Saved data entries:
========

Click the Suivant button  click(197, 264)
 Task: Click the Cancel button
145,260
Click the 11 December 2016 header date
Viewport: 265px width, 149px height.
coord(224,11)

========

Activity: The data must be transcribed in full. Every word stays the same.

Reply to the task:
Click the Suivant button  click(197, 264)
 Task: Click the Cancel button
145,260
Click the 11 December 2016 header date
Viewport: 265px width, 149px height.
coord(224,11)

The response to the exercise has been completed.